**STATED PROBLEM**
Echo the lines from the line with "Given: Enable shape" to the line with "pyautogui.click(x=150, y=24)", both included, and leave the pictures out of your answer.

Element lookup records
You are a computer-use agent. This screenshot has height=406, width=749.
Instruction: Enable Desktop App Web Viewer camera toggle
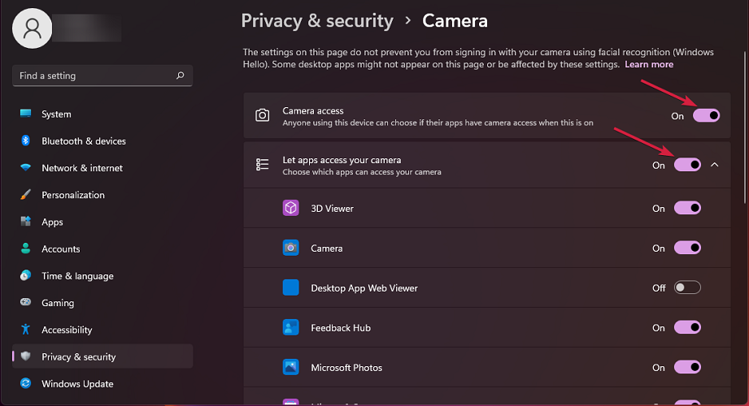coord(687,287)
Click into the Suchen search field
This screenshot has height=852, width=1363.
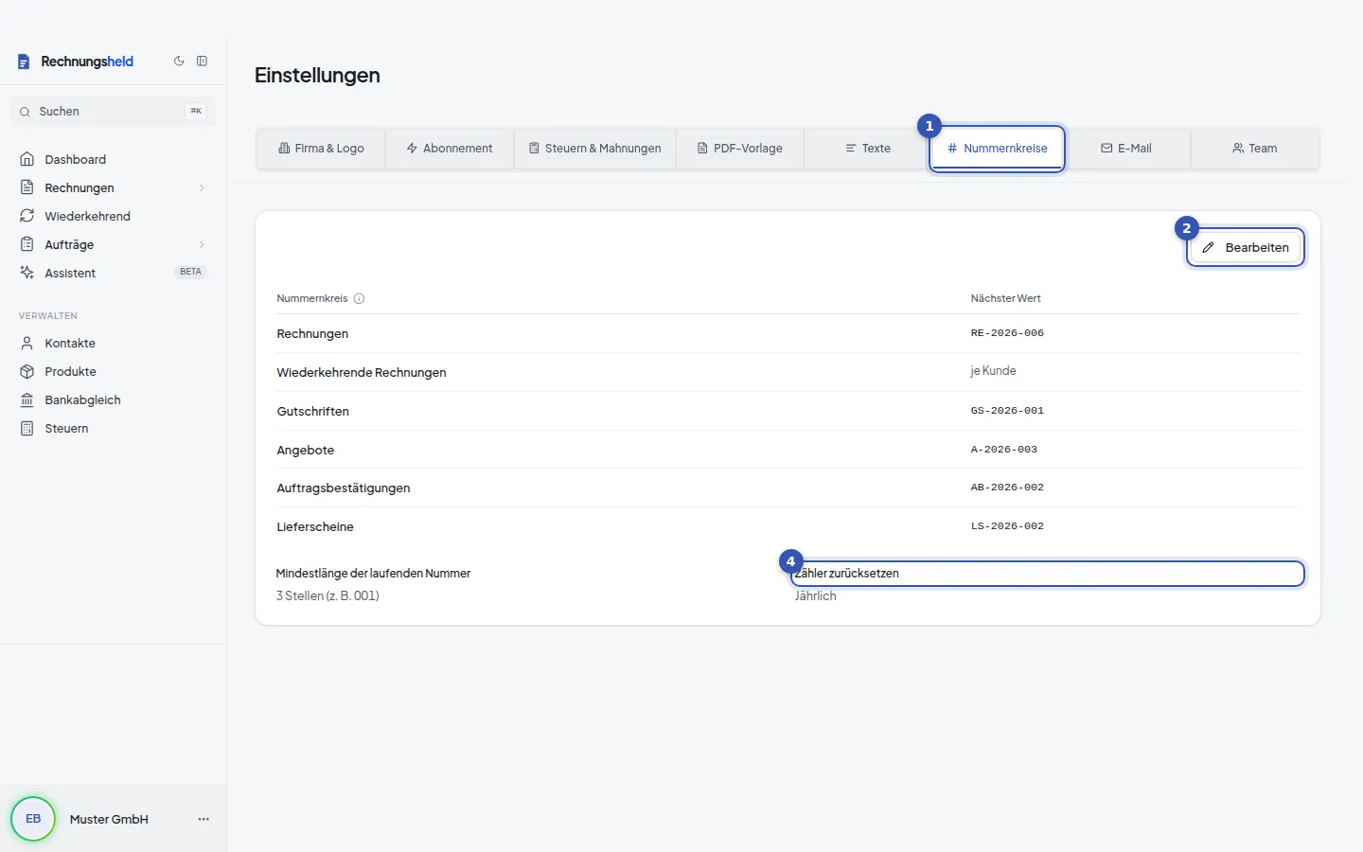113,111
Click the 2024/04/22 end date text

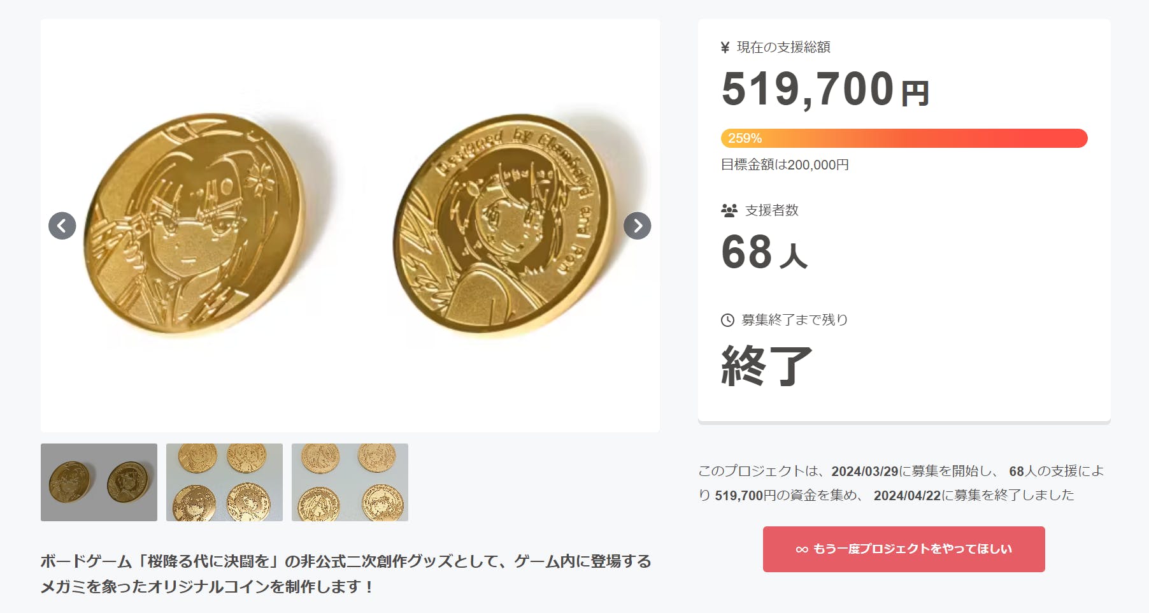pyautogui.click(x=907, y=496)
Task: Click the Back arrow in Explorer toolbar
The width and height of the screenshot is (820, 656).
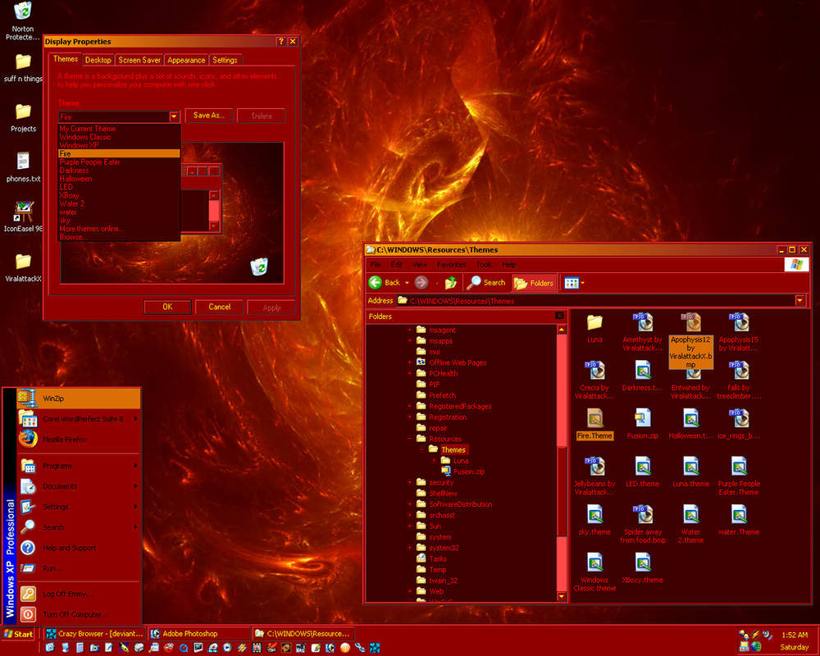Action: (x=376, y=283)
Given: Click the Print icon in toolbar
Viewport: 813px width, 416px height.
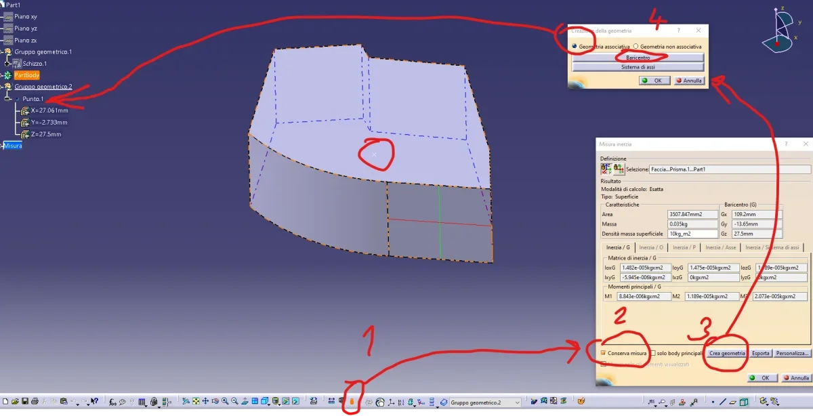Looking at the screenshot, I should [35, 402].
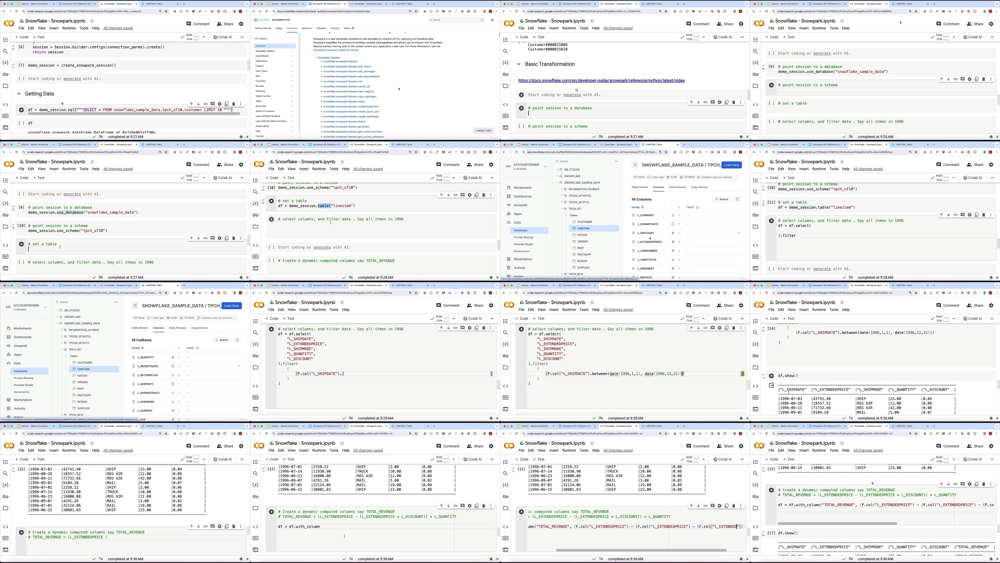Image resolution: width=1000 pixels, height=563 pixels.
Task: Open the Tutorials tab in Snowflake docs
Action: 335,28
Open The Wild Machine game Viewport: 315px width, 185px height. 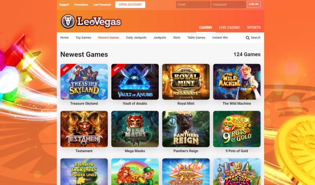[x=237, y=82]
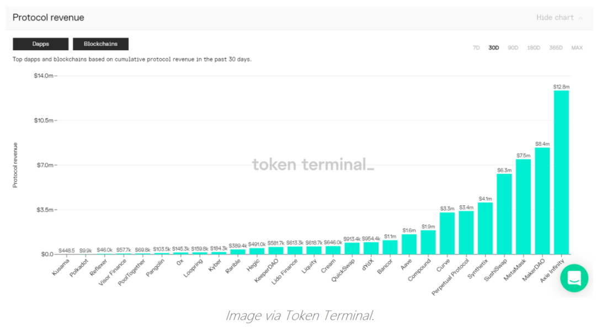Switch to the 30D time range

coord(493,48)
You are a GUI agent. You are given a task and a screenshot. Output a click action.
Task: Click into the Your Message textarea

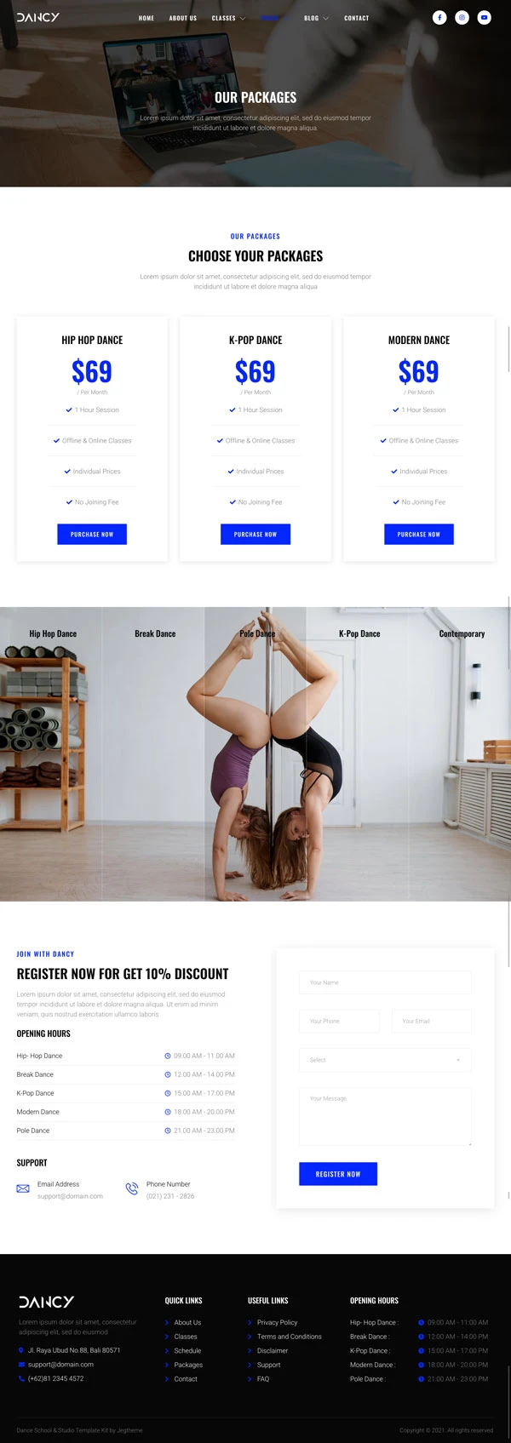pyautogui.click(x=385, y=1116)
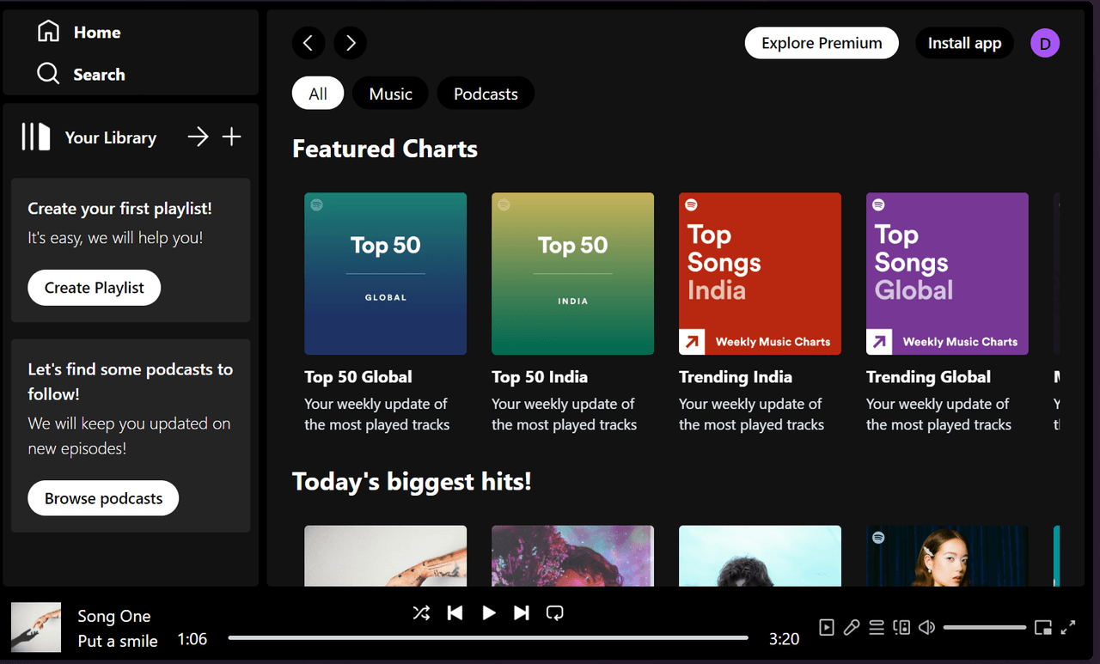
Task: Open the Now Playing view icon
Action: (x=826, y=628)
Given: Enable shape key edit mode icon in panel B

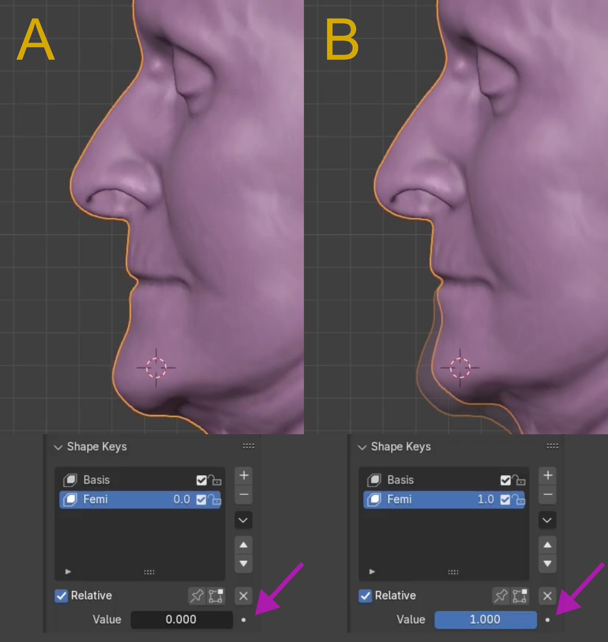Looking at the screenshot, I should [520, 596].
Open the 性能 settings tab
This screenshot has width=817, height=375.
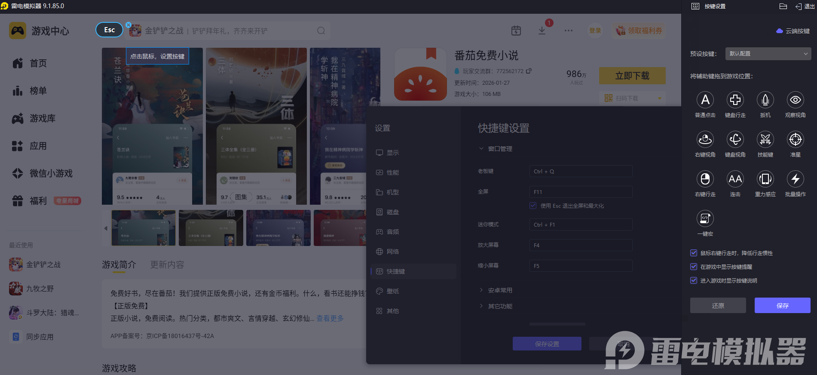[x=392, y=172]
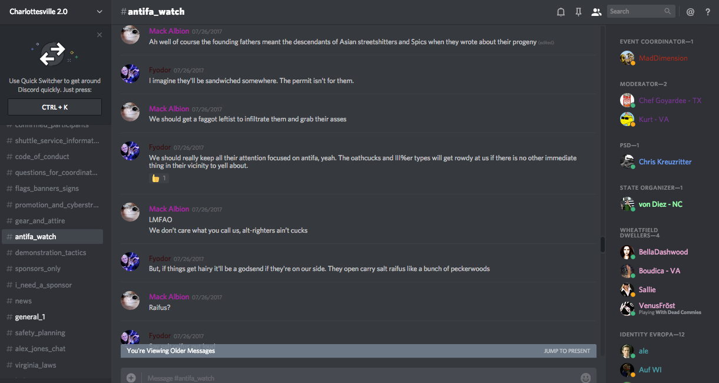Click the attach file plus icon
Viewport: 719px width, 383px height.
(x=131, y=378)
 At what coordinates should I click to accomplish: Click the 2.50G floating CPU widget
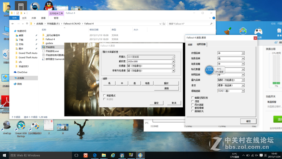click(x=209, y=70)
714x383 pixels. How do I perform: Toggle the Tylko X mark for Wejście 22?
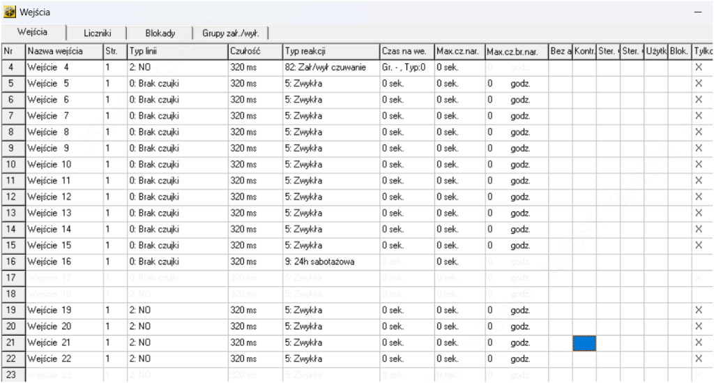[x=699, y=359]
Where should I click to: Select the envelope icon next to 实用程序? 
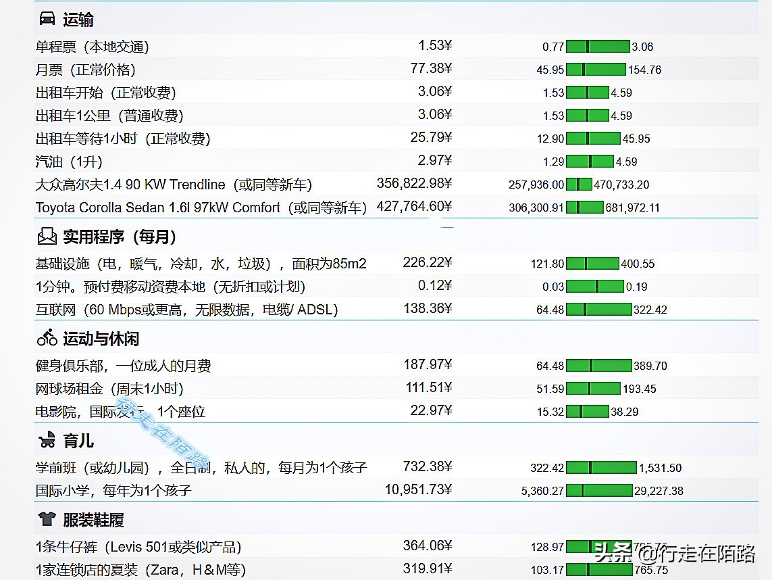tap(46, 237)
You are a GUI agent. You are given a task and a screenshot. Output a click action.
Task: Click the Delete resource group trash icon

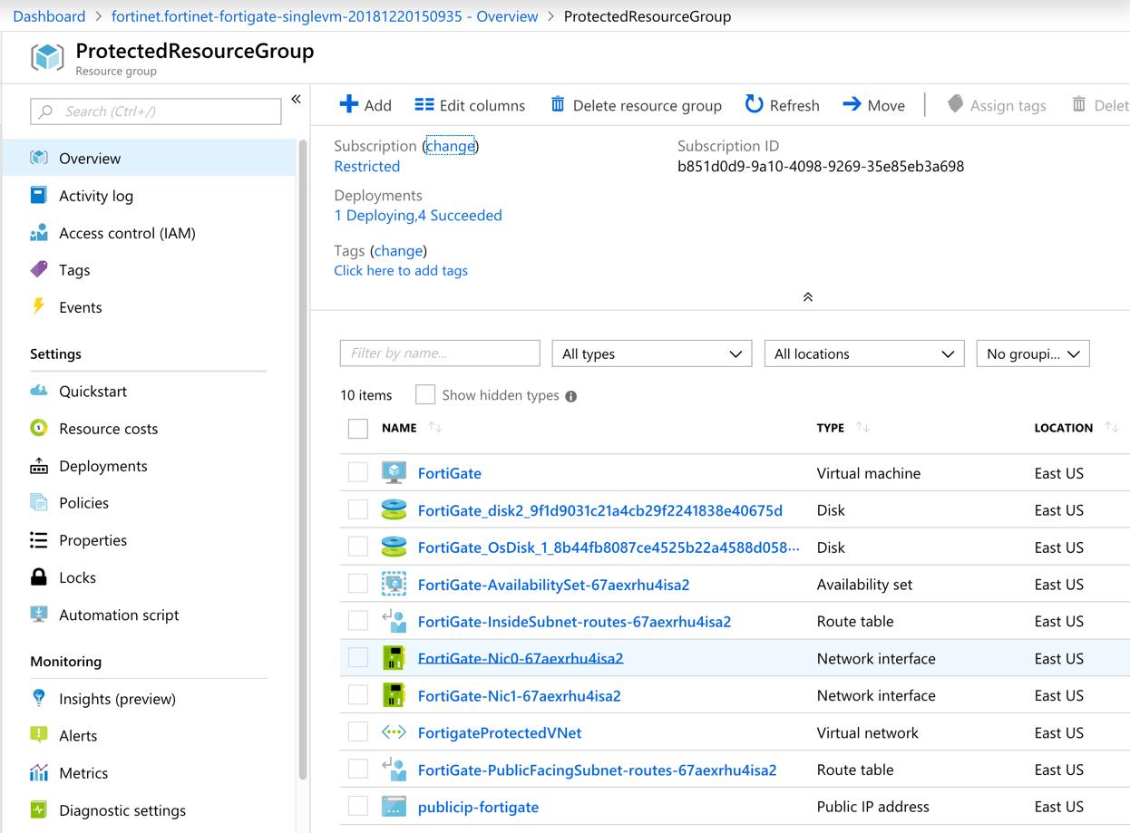(558, 105)
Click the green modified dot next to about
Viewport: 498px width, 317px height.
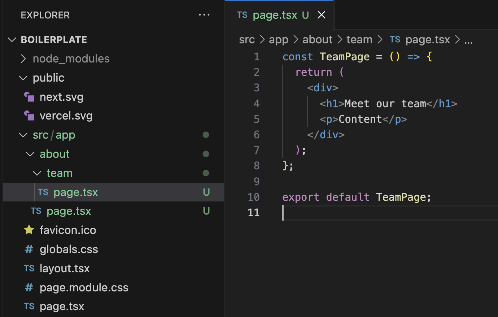[206, 154]
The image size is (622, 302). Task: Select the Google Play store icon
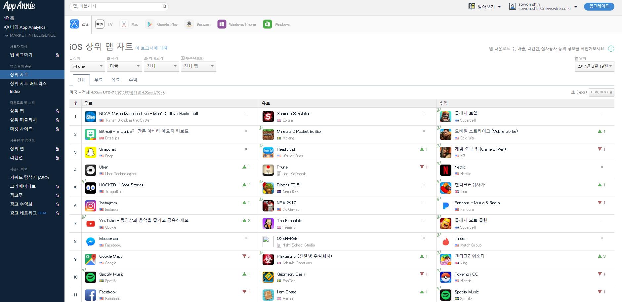pyautogui.click(x=150, y=24)
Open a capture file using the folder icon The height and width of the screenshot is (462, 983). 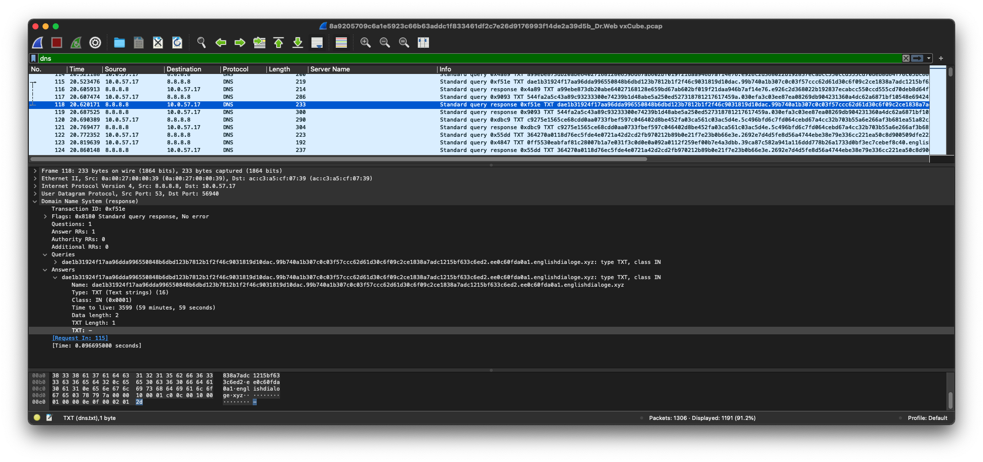pos(119,43)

**WORKED ANSWER**
Given: Enable shape key edit mode icon in panel B

Looking at the screenshot, I should [520, 596].
Open the 性能 settings tab
This screenshot has width=817, height=375.
[x=392, y=172]
Click the attach file plus icon
Viewport: 719px width, 383px height.
(x=131, y=378)
 At what coordinates should I click to accomplish: Click the 2.50G floating CPU widget
click(x=209, y=70)
714x383 pixels. How do I perform: Toggle the Tylko X mark for Wejście 22?
[x=699, y=359]
Where should I click to: Select the envelope icon next to 实用程序? 
tap(46, 237)
You are a GUI agent. You are given a task and a screenshot. Output a click action.
Task: Click the Delete resource group trash icon

(558, 105)
Click the green modified dot next to about
Viewport: 498px width, 317px height.
[206, 154]
The image size is (622, 302). Task: Select the Google Play store icon
pyautogui.click(x=150, y=24)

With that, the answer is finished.